Menteri Kebudayaan Republik Indonesia, Fadli Zon, baru-baru ini menegaskan komitmen Kementerian Kebudayaan untuk memastikan proses penulisan sejarah nasional dilakukan secara terbuka, ilmiah, dan inklusif. Hal ini disampaikan dalam Rapat Kerja bersama Komisi X DPR RI pada Selasa, 2 Juli 2025.
Fadli Zon menekankan pentingnya keterbukaan dalam penulisan sejarah. Uji publik akan segera dilakukan untuk mendapatkan masukan dari berbagai pihak.
Penulisan Sejarah Nasional yang Terbuka dan Inklusif
Menurut Menteri Fadli, penulisan sejarah bukanlah program baru, melainkan kelanjutan dari upaya penyempurnaan narasi sejarah nasional yang sudah usang. Buku sejarah terakhir yang diterbitkan adalah pada era Presiden Habibie, 26 tahun yang lalu.

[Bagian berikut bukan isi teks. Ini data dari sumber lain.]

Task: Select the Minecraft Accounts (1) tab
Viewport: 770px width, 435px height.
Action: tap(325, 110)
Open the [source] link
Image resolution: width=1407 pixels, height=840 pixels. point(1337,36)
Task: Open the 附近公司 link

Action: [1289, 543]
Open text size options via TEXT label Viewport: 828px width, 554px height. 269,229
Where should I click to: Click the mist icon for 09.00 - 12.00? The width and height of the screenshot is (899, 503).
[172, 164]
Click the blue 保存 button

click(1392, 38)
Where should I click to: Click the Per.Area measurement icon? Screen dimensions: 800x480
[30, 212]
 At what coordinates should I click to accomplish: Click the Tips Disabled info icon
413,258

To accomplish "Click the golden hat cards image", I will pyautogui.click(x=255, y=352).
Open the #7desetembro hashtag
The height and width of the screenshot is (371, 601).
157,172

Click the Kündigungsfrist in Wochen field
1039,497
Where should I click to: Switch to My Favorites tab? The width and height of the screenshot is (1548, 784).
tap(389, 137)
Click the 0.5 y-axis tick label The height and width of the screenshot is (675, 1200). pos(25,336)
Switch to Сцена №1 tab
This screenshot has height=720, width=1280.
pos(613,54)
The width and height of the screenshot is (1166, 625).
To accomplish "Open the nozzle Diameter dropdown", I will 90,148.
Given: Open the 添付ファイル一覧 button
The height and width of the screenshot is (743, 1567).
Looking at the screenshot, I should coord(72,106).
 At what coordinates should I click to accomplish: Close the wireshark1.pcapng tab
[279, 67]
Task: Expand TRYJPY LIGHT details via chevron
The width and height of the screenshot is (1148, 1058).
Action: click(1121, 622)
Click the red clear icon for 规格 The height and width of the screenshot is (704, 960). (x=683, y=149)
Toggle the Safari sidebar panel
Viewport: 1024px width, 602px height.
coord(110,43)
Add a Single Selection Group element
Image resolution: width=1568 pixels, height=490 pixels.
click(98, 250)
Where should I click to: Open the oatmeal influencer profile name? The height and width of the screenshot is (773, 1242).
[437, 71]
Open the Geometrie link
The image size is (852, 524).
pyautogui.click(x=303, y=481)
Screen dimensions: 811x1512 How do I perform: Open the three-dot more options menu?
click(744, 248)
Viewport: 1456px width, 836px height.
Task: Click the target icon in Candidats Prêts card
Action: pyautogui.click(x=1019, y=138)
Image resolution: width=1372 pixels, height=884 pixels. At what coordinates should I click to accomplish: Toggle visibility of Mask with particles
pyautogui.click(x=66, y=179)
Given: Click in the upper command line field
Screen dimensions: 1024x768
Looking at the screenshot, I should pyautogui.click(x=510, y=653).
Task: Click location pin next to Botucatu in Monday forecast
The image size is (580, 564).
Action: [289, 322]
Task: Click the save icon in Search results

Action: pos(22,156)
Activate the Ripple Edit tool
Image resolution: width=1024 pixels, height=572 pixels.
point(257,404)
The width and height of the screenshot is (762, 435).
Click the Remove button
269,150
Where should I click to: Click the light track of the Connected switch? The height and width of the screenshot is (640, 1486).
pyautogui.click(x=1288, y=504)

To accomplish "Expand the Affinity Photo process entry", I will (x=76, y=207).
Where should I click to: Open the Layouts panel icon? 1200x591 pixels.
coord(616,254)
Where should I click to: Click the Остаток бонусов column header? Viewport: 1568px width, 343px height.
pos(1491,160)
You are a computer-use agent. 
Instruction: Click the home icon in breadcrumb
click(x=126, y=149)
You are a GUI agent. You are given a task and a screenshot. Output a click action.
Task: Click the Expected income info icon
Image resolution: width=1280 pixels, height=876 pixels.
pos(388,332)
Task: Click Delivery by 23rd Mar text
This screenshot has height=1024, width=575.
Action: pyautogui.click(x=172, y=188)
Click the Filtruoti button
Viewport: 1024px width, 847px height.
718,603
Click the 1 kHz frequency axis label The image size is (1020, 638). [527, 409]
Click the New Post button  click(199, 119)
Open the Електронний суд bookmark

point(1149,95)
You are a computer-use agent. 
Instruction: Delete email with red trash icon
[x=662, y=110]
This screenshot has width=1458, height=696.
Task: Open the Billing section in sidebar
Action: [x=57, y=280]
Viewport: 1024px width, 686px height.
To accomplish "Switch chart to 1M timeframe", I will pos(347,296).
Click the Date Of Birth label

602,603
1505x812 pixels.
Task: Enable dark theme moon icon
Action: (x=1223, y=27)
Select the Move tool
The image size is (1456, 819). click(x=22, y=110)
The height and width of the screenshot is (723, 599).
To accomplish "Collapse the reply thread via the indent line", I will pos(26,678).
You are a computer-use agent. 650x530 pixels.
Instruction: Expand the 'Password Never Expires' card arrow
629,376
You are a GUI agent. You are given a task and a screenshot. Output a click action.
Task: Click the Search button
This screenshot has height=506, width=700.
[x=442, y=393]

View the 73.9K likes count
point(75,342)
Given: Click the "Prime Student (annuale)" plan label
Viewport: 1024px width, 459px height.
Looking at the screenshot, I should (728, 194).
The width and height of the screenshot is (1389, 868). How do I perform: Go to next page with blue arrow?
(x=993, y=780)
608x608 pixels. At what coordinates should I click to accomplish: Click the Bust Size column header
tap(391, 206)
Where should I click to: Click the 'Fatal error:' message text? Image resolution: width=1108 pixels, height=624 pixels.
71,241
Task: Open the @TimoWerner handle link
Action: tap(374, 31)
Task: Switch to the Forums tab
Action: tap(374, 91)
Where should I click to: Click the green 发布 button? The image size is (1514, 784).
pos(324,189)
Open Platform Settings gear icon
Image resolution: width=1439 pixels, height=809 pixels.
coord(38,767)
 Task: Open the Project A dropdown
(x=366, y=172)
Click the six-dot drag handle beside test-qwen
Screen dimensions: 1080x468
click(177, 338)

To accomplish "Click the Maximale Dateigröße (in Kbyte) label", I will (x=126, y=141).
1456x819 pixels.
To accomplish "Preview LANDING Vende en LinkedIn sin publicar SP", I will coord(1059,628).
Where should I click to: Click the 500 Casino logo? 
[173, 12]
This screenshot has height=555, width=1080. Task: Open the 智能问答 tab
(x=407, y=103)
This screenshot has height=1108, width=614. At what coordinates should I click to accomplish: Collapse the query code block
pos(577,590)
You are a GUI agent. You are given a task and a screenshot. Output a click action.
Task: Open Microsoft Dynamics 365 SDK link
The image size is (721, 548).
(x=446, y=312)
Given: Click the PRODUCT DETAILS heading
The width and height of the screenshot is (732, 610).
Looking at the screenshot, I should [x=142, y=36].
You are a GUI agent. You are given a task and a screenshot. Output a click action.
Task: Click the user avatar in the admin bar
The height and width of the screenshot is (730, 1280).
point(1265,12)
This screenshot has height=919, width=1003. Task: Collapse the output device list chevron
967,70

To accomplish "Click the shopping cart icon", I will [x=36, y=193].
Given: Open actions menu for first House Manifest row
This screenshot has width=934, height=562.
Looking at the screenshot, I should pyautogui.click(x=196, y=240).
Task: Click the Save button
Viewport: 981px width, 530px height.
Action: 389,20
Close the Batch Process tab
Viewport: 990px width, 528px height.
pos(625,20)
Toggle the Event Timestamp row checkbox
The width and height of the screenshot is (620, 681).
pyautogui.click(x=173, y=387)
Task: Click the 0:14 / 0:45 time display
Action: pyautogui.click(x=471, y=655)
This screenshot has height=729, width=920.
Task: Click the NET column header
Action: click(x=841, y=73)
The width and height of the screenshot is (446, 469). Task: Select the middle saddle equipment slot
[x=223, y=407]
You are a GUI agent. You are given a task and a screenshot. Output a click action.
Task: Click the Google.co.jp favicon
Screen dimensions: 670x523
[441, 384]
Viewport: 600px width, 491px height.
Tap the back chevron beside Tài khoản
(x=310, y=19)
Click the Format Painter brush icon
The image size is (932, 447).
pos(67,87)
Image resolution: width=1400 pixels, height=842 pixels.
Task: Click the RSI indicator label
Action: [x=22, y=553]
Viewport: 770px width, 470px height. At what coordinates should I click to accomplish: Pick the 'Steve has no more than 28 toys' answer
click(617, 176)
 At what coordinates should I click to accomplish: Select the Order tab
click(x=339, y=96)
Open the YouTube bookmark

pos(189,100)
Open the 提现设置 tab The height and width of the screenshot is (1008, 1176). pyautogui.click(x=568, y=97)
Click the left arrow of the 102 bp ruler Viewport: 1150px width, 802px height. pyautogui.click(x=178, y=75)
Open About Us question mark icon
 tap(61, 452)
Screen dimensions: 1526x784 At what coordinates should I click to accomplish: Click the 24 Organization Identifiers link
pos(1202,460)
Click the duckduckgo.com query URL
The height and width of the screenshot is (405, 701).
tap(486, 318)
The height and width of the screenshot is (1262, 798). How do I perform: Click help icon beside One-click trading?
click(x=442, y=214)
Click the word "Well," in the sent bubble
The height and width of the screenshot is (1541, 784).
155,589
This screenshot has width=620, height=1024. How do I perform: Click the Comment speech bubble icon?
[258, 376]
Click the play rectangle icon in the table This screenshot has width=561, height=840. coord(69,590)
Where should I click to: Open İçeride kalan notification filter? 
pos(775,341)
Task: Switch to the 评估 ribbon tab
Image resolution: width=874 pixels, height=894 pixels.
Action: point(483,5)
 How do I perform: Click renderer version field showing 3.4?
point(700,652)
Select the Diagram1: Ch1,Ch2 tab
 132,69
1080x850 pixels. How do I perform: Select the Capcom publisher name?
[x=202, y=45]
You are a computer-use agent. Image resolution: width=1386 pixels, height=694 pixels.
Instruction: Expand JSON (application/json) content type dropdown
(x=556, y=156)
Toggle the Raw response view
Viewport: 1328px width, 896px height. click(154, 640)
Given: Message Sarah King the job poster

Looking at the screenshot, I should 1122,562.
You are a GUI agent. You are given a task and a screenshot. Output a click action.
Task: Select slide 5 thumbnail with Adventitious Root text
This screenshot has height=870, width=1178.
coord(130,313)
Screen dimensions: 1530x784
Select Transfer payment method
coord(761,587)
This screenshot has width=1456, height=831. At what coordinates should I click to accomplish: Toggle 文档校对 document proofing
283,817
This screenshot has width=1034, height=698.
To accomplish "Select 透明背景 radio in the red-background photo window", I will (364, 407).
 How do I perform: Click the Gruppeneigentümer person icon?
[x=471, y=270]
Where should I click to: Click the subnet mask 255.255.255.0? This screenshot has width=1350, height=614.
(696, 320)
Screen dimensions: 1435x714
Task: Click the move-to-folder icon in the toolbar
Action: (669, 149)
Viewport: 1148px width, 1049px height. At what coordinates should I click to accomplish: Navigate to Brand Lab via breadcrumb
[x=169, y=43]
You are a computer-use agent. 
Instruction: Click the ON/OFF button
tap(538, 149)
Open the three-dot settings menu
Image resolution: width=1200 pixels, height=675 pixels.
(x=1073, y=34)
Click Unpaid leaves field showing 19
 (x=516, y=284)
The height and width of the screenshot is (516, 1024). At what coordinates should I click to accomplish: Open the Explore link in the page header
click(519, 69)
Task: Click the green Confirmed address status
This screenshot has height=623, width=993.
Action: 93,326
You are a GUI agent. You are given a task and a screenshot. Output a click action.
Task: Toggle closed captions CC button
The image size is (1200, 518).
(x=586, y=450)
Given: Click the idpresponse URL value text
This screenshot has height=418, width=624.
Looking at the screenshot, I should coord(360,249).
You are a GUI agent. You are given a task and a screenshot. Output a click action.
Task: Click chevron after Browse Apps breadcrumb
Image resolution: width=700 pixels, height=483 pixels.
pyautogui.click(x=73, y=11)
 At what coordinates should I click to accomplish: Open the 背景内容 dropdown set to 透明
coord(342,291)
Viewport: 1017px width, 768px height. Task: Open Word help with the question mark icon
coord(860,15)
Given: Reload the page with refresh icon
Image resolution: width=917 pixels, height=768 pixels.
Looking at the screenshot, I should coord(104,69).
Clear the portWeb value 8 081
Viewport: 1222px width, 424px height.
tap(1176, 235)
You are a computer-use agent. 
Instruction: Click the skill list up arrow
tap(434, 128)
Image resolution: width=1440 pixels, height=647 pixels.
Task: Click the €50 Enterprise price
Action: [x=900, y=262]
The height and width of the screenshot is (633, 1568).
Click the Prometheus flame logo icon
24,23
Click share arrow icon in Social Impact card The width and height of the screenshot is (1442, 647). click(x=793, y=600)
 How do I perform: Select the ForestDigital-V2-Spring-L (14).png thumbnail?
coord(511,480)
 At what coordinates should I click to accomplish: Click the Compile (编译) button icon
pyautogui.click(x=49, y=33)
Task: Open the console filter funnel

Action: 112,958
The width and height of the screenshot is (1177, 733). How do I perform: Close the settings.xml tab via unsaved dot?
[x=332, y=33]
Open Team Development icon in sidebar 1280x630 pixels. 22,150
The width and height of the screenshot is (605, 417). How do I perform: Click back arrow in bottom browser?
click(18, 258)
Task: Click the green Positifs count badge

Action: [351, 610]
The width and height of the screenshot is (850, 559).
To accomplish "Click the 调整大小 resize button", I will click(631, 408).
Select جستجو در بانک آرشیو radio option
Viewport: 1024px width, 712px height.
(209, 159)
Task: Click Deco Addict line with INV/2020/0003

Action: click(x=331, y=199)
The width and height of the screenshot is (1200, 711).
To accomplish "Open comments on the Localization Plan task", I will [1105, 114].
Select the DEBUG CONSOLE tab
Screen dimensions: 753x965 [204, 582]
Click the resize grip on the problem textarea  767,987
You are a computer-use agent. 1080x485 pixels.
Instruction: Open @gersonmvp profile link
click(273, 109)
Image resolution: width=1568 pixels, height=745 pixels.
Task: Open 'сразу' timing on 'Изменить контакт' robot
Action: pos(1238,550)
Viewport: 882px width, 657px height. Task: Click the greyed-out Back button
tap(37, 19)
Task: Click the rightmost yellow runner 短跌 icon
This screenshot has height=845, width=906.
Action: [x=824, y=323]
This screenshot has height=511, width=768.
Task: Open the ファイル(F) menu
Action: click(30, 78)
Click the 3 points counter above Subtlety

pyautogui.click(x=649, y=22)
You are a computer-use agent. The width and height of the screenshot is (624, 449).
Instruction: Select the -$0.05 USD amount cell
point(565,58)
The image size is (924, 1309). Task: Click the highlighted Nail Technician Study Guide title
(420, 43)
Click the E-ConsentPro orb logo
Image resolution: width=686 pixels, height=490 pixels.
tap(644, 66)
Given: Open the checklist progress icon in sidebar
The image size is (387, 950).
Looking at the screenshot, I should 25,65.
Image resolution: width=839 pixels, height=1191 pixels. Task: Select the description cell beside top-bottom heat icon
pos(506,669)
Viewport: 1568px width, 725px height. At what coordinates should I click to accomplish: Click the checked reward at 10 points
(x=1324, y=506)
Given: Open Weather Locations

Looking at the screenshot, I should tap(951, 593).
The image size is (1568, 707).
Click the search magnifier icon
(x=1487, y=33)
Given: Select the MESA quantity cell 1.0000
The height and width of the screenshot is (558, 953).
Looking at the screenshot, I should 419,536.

Ia menambahkan bahwa penulisan sejarah ini penting sebagai identitas bangsa dan momentum untuk mendidik generasi muda. Hal ini untuk mencegah generasi muda melupakan jati diri di tengah derasnya arus globalisasi.
Penulisan sejarah nasional akan berperspektif Indonesia sentris, memperkuat kepentingan nasional. Contohnya, dalam konteks kolonialisme, fokusnya adalah perjuangan melawan penjajah, bukan lamanya masa penjajahan.
Narasi sejarah juga akan diperkaya dengan temuan arkeologi terbaru. Ini untuk menunjukkan panjangnya sejarah peradaban nusantara, bahkan hingga 1,8 juta tahun lalu.
Klarifikasi Mengenai Penggunaan Diksi “Pemerkosaan Massal”
Menteri Fadli Zon juga memberikan klarifikasi mengenai kontroversi penggunaan diksi “pemerkosaan massal” terkait kerusuhan Mei 1998. Ia menegaskan tidak pernah mengingkari terjadinya kekerasan seksual saat itu.
Namun, ia meragukan penggunaan kata “massal” yang dikaitkan dengan peristiwa terstruktur dan sistematis. Ia membandingkan dengan peristiwa di Nanjing dan Bosnia yang jumlah korbannya jauh lebih besar.
Fadli Zon menekankan bahwa kritikannya terhadap diksi “massal” adalah pendapat pribadi. Hal ini tidak terkait dengan isi penulisan buku sejarah yang sedang digarap.
Ia juga memastikan proses penulisan sejarah bebas dari intervensi. Proses ini melibatkan sejarawan kredibel dan menggunakan data valid.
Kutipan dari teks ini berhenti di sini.